In practice, we have found that, on average,

‖ x - z ‖_{1} = \sum_{i j} | x_{i j} {- z}_{i j} | \approx 1.2 \times 1 0^{- 7},

while

‖ x - z ‖_{2} = \sqrt{\sum_{i j} {(x_{i j} {- z}_{i j})}^{2}} \approx 7.3 \times 1 0^{- 10} .

The exact figure will depend on the choice of the norm, on n and also on the architecture of the computer and software. Independent of the details, we should not expect the calculation of gradients, function values, and estimates of split weights to be exact.

By itself, this level of imprecision will not necessarily create problems, as it is hard to envisage a data set where differences to the order of 10^–7 would have a noticeable impact on the analysis. Unfortunately, the NNLS problem that we have to solve is ill-conditioned, that is, small changes in the data or small errors in the computation can get amplified and cause serious difficulties. The condition number of a matrix with respect to the standard Euclidean norm ‖ ⋅‖ is defined (Golub and Van Loan, 2013) as

κ_{2} (A) = ‖ A ‖_{2} ‖ ‖ A^{- 1} ‖_{2} = \max_{‖ x ‖ = 1} ‖ A x ‖ \cdot \max_{‖ x ‖ = 1} ‖ A^{- 1} x ‖ .

The larger the condition number of A, the more sensitive the solution of the linear equation Ax = y is to changes in y.

We do not have an exact analytical formula for the condition number κ₂(A) of A, but calculations for n ≤ 50 suggest that κ₂(A) grows faster than $\frac{4}{5} \frac{n (n - 1)}{2}$ . Hence, as a heuristic, if y has an error with magnitude ϵ‖y‖, then when solving Ax = y with n taxa, we should not expect an error in x with magnitude less than 10⁵ϵ|x|. This is a property of the NNLS problem, not of the data or of the computer that the calculations are being carried out on.
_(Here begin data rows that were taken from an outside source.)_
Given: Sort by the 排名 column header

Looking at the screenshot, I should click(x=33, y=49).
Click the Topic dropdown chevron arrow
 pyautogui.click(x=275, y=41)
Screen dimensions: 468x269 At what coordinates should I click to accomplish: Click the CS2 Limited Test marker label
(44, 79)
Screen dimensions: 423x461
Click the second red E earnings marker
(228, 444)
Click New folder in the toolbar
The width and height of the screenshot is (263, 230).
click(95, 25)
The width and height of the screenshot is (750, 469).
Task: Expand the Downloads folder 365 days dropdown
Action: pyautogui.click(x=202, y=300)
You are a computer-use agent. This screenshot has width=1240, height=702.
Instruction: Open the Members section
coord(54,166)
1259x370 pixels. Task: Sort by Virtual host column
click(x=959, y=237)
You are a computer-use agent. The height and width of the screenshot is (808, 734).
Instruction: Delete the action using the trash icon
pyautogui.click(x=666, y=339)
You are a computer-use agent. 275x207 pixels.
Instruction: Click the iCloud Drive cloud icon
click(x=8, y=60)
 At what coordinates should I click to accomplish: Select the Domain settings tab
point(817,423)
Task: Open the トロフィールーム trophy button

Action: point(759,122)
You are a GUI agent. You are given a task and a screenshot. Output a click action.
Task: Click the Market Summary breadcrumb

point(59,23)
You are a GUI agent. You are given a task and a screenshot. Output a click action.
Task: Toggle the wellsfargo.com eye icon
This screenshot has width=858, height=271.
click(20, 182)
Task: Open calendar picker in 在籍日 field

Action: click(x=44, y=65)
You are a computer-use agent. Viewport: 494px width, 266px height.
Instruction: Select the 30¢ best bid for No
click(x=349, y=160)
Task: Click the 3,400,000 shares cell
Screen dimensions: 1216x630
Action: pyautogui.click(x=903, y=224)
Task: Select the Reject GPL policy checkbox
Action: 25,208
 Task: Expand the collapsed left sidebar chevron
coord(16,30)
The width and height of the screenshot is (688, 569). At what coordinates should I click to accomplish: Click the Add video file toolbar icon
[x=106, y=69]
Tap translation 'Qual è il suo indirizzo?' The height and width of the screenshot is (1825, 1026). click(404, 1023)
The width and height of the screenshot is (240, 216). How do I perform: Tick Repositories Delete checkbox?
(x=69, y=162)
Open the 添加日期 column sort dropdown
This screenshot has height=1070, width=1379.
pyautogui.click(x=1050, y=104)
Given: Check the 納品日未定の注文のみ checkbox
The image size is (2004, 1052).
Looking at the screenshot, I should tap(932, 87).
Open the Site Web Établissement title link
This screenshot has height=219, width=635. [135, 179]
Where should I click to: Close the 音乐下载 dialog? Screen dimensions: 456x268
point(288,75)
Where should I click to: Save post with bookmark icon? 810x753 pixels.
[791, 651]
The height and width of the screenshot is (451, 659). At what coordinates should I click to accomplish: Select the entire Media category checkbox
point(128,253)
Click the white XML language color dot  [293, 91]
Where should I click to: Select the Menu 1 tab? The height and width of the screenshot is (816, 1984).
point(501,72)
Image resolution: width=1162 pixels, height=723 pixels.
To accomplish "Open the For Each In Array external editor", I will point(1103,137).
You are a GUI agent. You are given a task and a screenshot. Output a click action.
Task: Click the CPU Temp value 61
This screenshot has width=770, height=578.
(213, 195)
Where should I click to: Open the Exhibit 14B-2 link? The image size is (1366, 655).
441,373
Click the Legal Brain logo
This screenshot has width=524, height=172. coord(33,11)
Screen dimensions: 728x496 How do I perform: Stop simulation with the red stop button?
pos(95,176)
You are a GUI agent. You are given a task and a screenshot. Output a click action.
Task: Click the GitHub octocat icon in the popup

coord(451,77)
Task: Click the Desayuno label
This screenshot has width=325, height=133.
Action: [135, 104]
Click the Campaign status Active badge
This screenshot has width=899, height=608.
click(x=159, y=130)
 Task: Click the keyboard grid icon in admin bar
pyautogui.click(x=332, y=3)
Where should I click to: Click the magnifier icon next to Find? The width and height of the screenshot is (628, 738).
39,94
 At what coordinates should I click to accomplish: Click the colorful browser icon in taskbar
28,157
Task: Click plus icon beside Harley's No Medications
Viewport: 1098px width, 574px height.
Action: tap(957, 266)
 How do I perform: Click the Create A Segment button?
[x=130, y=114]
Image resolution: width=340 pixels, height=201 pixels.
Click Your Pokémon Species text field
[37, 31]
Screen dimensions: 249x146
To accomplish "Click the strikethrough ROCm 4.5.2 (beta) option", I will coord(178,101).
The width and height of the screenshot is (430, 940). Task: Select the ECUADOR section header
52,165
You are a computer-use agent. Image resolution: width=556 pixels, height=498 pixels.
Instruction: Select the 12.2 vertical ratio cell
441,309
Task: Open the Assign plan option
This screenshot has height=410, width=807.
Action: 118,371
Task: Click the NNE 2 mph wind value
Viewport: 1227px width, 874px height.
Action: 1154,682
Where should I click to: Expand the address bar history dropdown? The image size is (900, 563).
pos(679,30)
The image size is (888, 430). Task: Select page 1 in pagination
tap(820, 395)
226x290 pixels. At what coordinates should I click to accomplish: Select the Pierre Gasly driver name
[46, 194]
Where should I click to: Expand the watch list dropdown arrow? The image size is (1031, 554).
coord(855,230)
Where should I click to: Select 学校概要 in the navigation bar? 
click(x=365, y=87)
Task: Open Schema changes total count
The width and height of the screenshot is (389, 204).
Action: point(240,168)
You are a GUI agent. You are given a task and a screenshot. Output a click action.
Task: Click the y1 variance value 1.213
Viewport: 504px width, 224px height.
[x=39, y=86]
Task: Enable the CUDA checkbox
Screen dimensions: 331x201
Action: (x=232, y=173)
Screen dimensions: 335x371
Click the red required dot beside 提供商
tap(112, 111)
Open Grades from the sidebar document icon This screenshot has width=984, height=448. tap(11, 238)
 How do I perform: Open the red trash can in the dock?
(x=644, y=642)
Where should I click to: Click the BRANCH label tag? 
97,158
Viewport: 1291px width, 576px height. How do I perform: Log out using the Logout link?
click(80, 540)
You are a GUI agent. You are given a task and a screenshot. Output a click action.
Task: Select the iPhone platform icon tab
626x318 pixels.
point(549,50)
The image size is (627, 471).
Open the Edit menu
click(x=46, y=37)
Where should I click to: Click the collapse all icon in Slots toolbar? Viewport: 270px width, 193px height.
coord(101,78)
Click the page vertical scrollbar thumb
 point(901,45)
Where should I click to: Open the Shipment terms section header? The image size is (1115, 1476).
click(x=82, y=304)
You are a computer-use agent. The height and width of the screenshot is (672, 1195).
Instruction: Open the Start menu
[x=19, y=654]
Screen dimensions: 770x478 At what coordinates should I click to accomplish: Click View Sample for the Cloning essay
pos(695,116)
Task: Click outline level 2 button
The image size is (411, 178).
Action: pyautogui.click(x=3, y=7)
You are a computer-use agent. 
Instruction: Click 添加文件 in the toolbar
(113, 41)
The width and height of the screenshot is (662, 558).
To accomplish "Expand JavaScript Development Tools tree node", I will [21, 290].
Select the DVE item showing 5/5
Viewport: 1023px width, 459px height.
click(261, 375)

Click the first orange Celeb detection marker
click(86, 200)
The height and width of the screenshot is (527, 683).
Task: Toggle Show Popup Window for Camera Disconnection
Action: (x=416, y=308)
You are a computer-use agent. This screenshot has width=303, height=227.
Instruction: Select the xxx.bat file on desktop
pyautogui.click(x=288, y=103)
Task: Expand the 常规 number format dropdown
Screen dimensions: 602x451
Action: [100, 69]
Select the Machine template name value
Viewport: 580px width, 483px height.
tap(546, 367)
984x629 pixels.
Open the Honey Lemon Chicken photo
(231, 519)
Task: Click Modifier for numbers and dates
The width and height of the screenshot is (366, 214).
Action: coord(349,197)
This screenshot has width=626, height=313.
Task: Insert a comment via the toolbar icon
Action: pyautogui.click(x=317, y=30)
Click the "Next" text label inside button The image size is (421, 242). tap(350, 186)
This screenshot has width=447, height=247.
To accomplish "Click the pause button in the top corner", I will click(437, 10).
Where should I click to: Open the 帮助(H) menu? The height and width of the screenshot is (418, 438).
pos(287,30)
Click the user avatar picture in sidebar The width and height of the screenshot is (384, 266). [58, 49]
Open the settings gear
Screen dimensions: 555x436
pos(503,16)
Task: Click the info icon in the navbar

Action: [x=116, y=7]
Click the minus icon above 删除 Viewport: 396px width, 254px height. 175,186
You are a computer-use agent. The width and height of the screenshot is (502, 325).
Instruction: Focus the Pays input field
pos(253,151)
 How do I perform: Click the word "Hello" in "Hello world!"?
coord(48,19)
These numerical issues have practical ramifications. Because of the size of the problems that we consider, we will typically use iterative algorithms to solve the various linear systems which arise. Numerical issues can lead to a failure of convergence for these methods. Even when the methods do converge, we still have to specify some kind of stopping condition. Any stopping condition needs to be realistic with respect to the level of accuracy which could possibly be achieved. Even deciding whether a solution is approximately optimal becomes challenging.

4.2 Methods

NNLS is a classical problem of numerical optimization and several strategies are available. We review three separate approaches and describe the modifications that we have developed to adapt them to our problems.

To facilitate comparisons between the methods, we use the same initial split weights and the same criterion for convergence each time. The initial split weights are determined by

λ = A^{- 1} d

using the aforementioned methods and replacing the negative entries with zeroes. If all entries of A⁻¹d are initially non-negative, then this will be the optimal NNLS solution and no iterations are necessary. As a consequence, if d is already a circular metric, then split weights are determined optimally in O(n²) time.

If the initial conditions are not already optimal, the iterative algorithms are called until a convergence criterion is satisfied. For any putative solution λ, we compute the projected gradient g defined by

g_{i j} = \{\begin{cases} {(\nabla f (λ))}_{i j} & λ_{i j} > 0; \\ \min ({(\nabla f (λ))}_{i j}, 0) & λ_{i j} = 0 . \end{cases}

Then, ‖g‖² = 0 if and only if λ solves the NNLS problem. To account for numerical imprecision, we consider that the method has converged when ‖g‖² < δ. The default value that we use for δ is 10^–8‖A^Td‖², which scales with n and is similar to the stopping criteria used in the SplitsTree4 method.

4.2.1 Active-set method

The active-set method (Lawson and Hanson, 1995; Nocedal and Wright, 2006) is one of the most widely used algorithms for solving NNLS problems. It is the method used for computing split weights in the SplitsTree4 (Huson and Bryant, 2006). The active set is a set of indices $A = {i j : λ_{i j} = 0}$ for which the corresponding split weight is zero. Given $A$ , we define an equality-constrained subproblem

\min_{λ} ‖ A λ - d ‖,

subject to the constraint that λ_ij = 0 for all $i j \in A$ . Note that this subproblem does not constrain the elements of λ to be non-negative. The aim is to determine an active set $A$ such that

1. The solution λ* to the equality-constrained problem is non-negative and

2. $\nabla f {(λ^{*})}_{i j} \geq 0$ for all $i j \in A$ ,

so that λ* is the solution to the NNLS problem.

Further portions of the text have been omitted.